Employers fight back against employee burnout
With employees monitoring devices and fielding work calls 24 hours a day, stress is taking its toll. Some firms are making it OK to leave the job behind or take a real holiday.
Back when Shannon Stull Carrus was creative director for somebody else’s company, she had to be online from 8 a.m. to midnight.
“It became a point of pride for employees to say, ‘I just put in an 80-hour work week,’ or ‘I worked all weekend long,’ or ‘I was up till 2 in the morning working,'” she says.
So after she and her husband founded the Orlando ad agency WhoIsCarrus, they took a different path—one that is gaining adherents in an era of digital burnout.
A growing number of employers are making it OK for workers not to field client emails from bed at night or manage projects from a smartphone under the Christmas tree.

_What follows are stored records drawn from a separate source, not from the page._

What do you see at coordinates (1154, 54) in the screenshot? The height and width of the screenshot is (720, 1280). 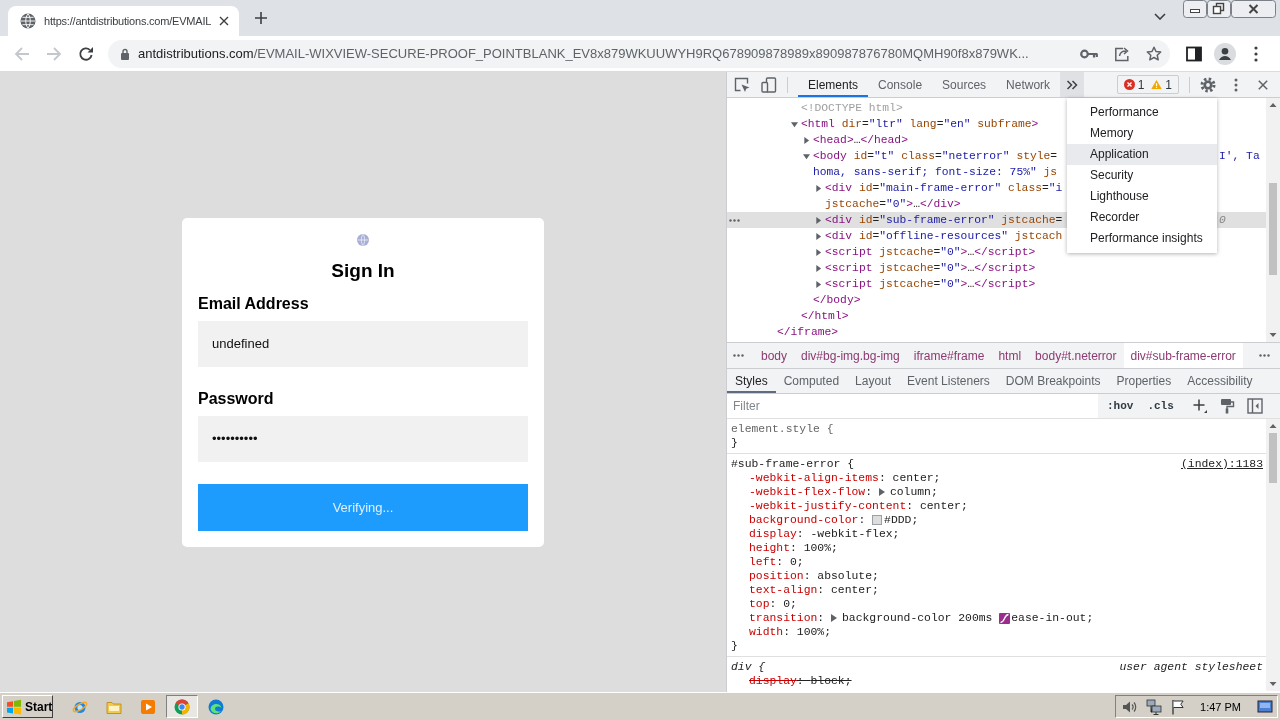 I see `star-icon` at bounding box center [1154, 54]. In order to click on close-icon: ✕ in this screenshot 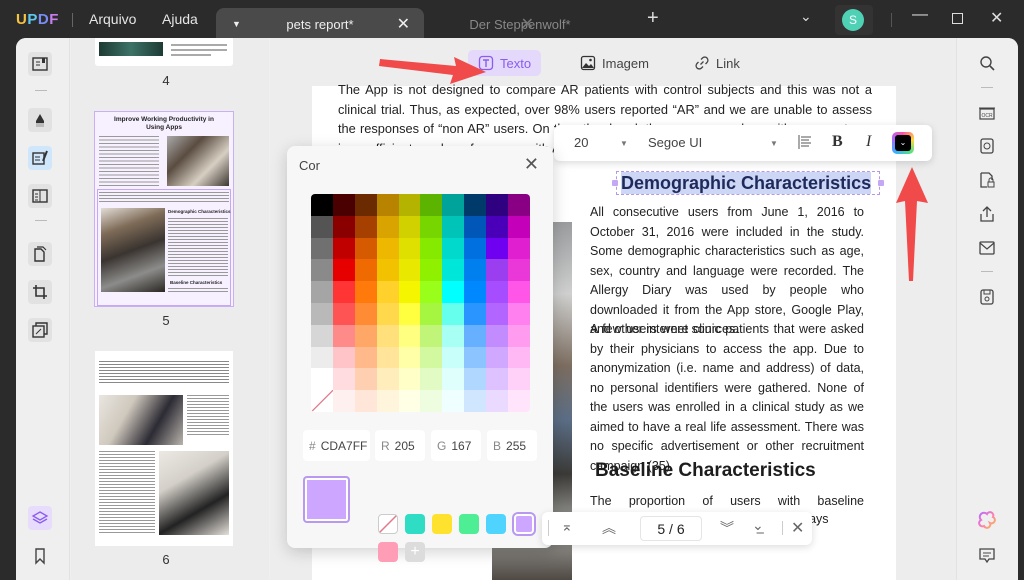, I will do `click(532, 164)`. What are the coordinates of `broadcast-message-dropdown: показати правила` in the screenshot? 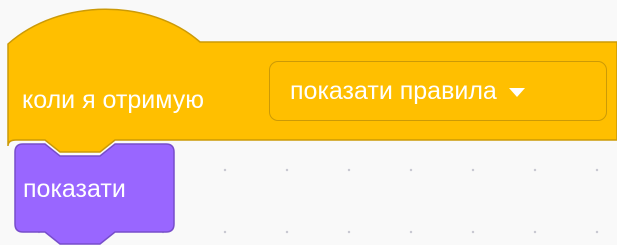 It's located at (438, 91).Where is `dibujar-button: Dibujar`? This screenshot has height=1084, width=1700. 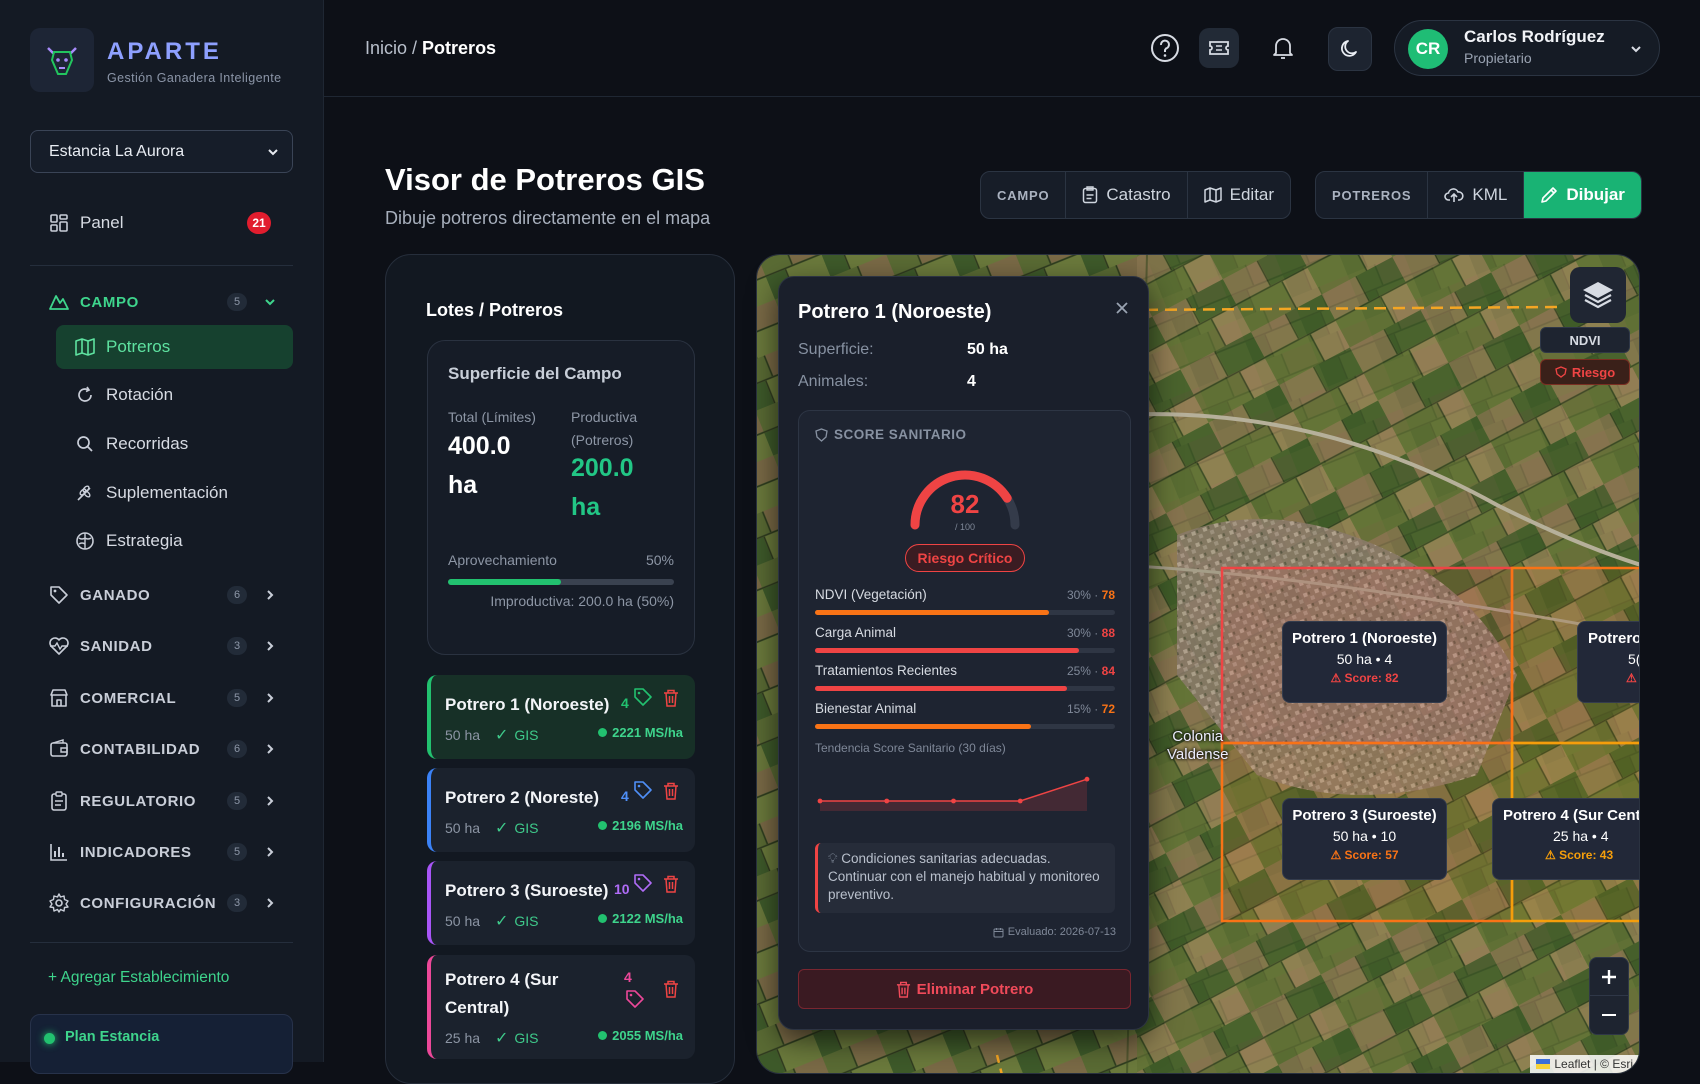
dibujar-button: Dibujar is located at coordinates (1582, 195).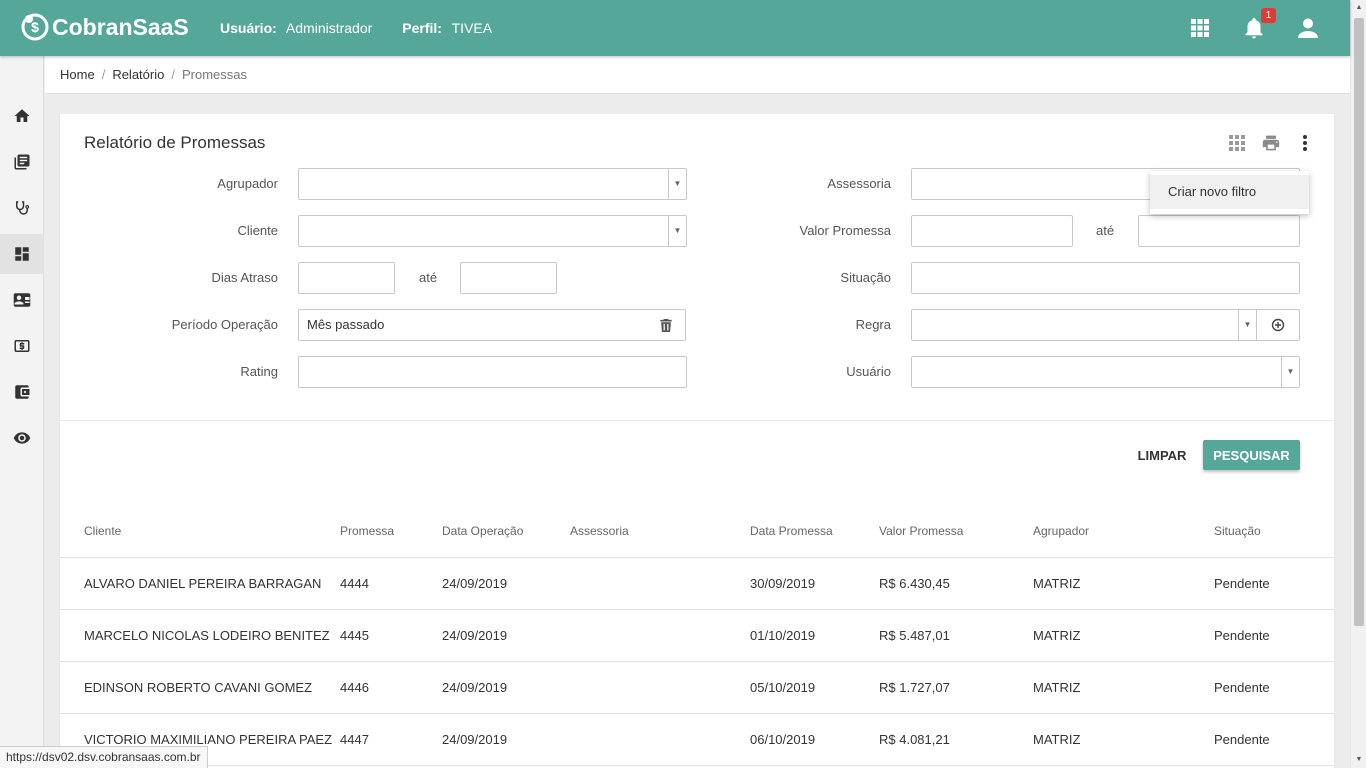 Image resolution: width=1366 pixels, height=768 pixels. What do you see at coordinates (120, 26) in the screenshot?
I see `app-name: CobranSaaS` at bounding box center [120, 26].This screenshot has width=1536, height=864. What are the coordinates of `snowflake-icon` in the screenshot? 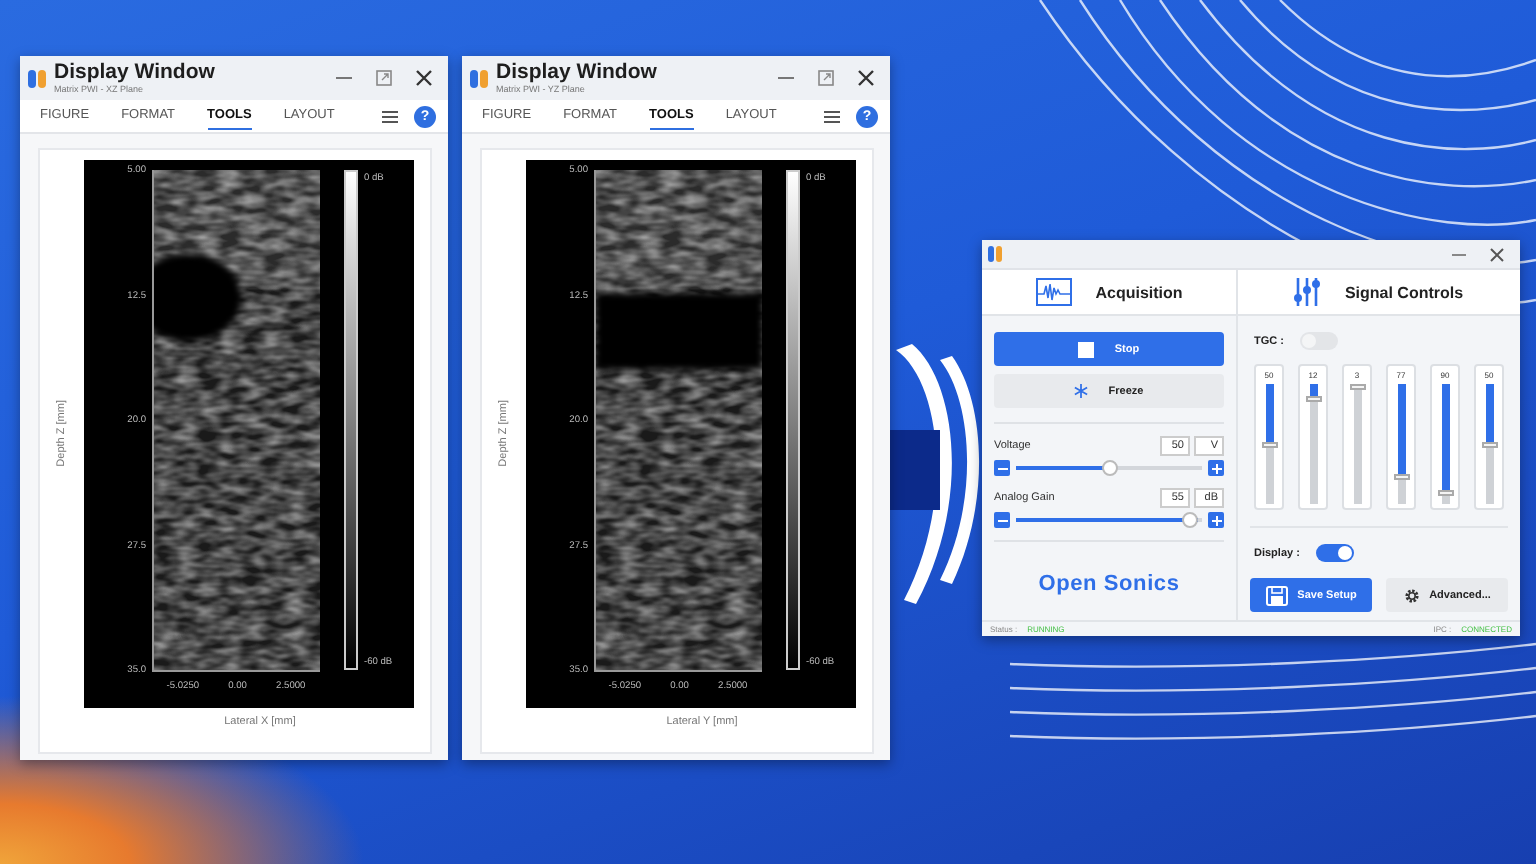 It's located at (1082, 391).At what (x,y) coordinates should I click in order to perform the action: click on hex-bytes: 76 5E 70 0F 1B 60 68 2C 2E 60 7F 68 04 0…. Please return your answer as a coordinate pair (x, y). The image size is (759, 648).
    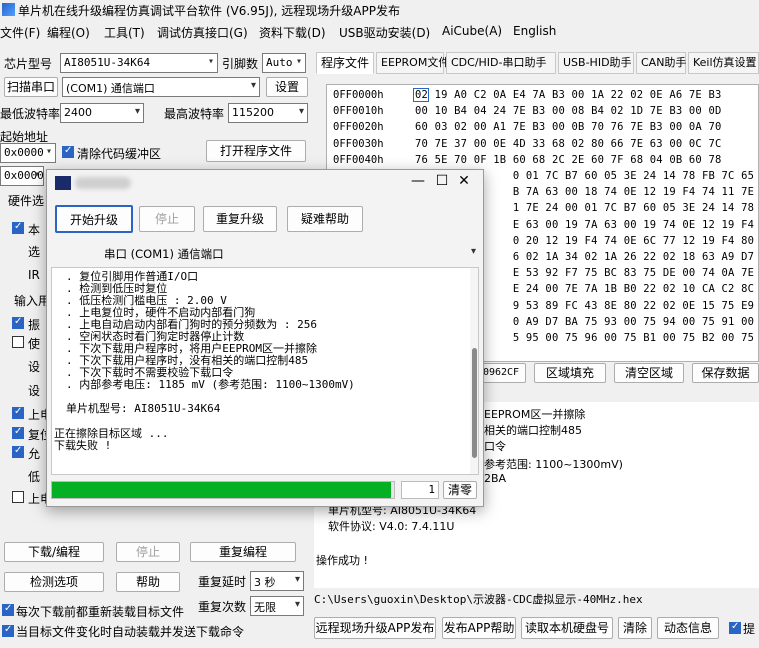
    Looking at the image, I should click on (568, 160).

WhoIsCarrus sets a 10 a.m. to 6 p.m. work schedule, allows gym breaks, and offers three-day weekends after employees work a rare all-nighter. (“Hey, in advertising it happens,” Carrus says.)
Fourth-quarter madness
Burnout is especially a problem as the rush of work at the end of fourth-quarter swamps professionals between Thanksgiving and Christmas, says Scott Signore, chief executive of Matter Communications in Boston.